Pour ceux qui meurent le matin, on attend jusqu’à minuit pour transporter leurs corps hors du bâtiment. On ne veut pas déranger les autres pensionnaires”, explique ce médecin, qui a ouvert dans les environs de Hô Chi Minh-Ville un centre d’accueil pour les malades en phase terminale rejetés par leurs familles et la société. Depuis six ans, des centaines de personnes atteintes du sida ou d’un cancer ont été admises dans cet hospice construit sur une rizière abandonnée dans la commune de Binh My. Les frais d’hébergement et de soins pour les pensionnaires du centre, qu’ils appellent l’“hôtel de la mort”, sont pris en charge par le médecin, qui désire garder l’anonymat, et des bienfaiteurs locaux. “Je suis heureux à la simple idée que mon coeur batte toujours à mon réveil”, avoue An, un ancien malfaiteur qui coule ses derniers jours dans ce refuge.

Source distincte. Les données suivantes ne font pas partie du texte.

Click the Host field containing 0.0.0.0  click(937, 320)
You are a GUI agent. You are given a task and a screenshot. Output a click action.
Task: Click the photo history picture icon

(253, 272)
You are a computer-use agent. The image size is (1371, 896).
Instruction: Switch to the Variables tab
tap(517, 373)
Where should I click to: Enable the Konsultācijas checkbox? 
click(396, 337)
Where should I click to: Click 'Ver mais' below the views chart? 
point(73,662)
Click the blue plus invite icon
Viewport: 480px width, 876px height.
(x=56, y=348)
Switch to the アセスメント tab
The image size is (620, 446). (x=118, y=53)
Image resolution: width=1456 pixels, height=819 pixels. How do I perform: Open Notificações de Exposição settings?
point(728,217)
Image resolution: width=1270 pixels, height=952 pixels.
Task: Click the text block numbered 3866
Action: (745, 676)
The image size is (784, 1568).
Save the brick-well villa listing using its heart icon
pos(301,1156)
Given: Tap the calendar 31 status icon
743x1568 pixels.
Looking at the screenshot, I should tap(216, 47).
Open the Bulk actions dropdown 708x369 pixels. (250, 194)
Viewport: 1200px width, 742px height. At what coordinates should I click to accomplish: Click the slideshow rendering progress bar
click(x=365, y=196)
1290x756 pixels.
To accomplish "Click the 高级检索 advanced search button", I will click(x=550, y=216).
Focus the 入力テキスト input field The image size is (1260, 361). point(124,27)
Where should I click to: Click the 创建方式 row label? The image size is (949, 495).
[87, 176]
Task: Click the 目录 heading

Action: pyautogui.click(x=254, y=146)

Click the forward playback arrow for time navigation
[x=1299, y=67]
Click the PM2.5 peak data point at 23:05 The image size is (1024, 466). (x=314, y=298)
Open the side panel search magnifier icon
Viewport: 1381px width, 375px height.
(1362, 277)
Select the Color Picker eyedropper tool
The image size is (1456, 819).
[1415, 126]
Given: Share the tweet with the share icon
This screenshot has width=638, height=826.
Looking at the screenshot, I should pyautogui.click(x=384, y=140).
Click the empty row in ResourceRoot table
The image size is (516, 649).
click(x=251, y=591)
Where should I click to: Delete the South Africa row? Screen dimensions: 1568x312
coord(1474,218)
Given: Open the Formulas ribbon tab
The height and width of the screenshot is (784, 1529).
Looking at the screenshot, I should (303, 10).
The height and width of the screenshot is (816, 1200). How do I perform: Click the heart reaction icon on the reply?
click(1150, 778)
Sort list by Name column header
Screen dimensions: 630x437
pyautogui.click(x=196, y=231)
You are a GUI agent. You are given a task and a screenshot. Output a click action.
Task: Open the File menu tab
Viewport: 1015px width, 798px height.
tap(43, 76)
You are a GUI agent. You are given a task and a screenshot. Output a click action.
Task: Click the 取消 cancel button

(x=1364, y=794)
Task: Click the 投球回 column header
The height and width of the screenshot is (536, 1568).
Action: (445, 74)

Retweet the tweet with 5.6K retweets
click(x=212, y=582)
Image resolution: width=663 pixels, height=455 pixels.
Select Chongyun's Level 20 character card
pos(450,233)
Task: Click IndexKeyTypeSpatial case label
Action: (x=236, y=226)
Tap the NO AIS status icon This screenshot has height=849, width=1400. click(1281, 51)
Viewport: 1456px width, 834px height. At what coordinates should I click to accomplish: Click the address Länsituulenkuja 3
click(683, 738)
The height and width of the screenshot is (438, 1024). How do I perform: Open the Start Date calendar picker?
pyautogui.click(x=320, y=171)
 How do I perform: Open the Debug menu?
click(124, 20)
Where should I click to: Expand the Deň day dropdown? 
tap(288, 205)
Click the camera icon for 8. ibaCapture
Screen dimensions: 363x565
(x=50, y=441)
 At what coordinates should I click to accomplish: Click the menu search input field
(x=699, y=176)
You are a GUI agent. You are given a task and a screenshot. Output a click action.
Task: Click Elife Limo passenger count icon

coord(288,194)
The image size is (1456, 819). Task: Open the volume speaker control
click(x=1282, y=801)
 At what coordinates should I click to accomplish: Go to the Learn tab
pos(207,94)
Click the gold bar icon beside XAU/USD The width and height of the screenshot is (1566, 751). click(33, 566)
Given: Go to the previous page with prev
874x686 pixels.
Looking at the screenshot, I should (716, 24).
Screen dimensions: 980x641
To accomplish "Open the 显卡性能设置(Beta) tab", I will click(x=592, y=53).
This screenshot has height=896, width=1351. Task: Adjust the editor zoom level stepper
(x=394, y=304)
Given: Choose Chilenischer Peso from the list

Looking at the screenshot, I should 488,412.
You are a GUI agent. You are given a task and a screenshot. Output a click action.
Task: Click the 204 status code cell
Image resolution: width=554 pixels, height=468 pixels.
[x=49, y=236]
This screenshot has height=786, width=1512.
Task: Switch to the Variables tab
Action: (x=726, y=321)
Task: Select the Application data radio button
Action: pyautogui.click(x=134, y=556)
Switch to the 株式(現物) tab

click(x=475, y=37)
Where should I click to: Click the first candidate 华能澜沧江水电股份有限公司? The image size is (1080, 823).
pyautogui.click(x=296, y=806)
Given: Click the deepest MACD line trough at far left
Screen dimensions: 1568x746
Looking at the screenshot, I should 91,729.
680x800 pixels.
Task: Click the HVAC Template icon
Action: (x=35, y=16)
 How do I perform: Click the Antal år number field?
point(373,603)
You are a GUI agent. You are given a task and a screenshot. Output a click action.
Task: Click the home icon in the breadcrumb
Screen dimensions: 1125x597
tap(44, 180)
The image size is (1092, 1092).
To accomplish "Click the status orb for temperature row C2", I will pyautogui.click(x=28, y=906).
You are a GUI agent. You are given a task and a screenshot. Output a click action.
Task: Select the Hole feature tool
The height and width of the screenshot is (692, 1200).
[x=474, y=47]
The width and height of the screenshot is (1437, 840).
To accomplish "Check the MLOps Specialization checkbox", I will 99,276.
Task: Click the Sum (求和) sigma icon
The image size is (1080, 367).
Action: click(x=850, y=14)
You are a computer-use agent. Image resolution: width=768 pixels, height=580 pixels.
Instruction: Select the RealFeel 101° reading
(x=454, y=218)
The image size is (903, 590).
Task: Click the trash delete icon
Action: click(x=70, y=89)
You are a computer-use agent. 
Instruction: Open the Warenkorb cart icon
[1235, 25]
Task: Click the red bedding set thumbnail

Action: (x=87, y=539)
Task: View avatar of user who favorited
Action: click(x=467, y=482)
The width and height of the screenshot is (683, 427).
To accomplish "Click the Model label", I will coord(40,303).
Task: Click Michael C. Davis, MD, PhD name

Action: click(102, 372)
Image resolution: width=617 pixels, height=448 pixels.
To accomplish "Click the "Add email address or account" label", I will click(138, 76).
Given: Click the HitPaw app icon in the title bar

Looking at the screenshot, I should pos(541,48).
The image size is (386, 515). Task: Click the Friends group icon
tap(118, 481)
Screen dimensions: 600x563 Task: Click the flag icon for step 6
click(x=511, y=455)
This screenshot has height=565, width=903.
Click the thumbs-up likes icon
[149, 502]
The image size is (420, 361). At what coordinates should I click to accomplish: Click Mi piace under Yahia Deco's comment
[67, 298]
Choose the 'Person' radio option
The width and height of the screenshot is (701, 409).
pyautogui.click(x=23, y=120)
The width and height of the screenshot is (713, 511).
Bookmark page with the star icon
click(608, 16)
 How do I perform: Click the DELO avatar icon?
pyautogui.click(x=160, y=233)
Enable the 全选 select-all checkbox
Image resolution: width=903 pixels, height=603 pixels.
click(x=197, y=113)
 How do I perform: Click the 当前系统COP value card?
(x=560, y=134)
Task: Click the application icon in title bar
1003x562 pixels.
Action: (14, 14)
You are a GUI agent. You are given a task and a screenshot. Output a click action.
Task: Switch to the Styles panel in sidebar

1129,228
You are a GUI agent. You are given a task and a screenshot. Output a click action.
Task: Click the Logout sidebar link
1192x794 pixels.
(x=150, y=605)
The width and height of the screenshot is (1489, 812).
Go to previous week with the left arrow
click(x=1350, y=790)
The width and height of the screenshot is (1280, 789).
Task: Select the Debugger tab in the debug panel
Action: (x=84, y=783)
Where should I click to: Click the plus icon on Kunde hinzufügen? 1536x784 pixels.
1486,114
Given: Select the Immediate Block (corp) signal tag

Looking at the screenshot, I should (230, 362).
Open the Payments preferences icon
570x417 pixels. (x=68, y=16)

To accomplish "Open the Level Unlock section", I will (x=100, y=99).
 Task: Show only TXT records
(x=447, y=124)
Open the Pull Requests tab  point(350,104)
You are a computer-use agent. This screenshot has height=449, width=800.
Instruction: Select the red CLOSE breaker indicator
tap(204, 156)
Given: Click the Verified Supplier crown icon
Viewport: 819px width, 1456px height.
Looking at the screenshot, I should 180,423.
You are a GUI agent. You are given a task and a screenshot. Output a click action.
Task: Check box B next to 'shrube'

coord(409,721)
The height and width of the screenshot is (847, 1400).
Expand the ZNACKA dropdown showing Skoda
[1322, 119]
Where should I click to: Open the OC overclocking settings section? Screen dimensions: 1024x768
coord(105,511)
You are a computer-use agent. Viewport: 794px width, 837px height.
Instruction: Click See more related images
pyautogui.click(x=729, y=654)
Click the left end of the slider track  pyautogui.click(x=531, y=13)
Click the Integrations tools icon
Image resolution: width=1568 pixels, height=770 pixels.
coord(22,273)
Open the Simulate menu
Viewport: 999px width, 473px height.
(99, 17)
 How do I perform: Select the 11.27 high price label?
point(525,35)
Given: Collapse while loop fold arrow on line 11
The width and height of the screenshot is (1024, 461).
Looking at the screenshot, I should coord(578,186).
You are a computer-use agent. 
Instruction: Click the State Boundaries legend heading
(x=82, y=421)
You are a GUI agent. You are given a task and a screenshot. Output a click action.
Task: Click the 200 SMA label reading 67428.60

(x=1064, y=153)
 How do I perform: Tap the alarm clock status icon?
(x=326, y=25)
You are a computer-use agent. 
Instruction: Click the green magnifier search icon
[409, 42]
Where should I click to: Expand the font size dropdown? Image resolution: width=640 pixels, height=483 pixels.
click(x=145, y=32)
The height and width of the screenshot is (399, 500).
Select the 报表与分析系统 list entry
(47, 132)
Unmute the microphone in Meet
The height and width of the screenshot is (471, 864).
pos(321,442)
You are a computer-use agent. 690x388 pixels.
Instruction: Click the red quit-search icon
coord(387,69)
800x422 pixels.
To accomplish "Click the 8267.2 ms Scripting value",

Il se souvient avoir assisté au décès soudain d’amis du centre alors qu’ils étaient simplement en train de bavarder ensemble. Les anciens proposent souvent leurs services aux patients nouvellement admis. Thai, le dernier arrivé dans la communauté, s’est vu attribuer le lit précédemment occupé par Tr., une jeune fille poussée à se prostituer par son beau-père et qui est morte au centre. “Elle n’avait absolument personne de sa famille à ses côtés durant les derniers moments de sa vie, la pauvre ne pouvait que pleurer dans nos bras”, se rappelle Thao, avant d’ajouter, “les gens viennent ici puis s’en vont pour toujours.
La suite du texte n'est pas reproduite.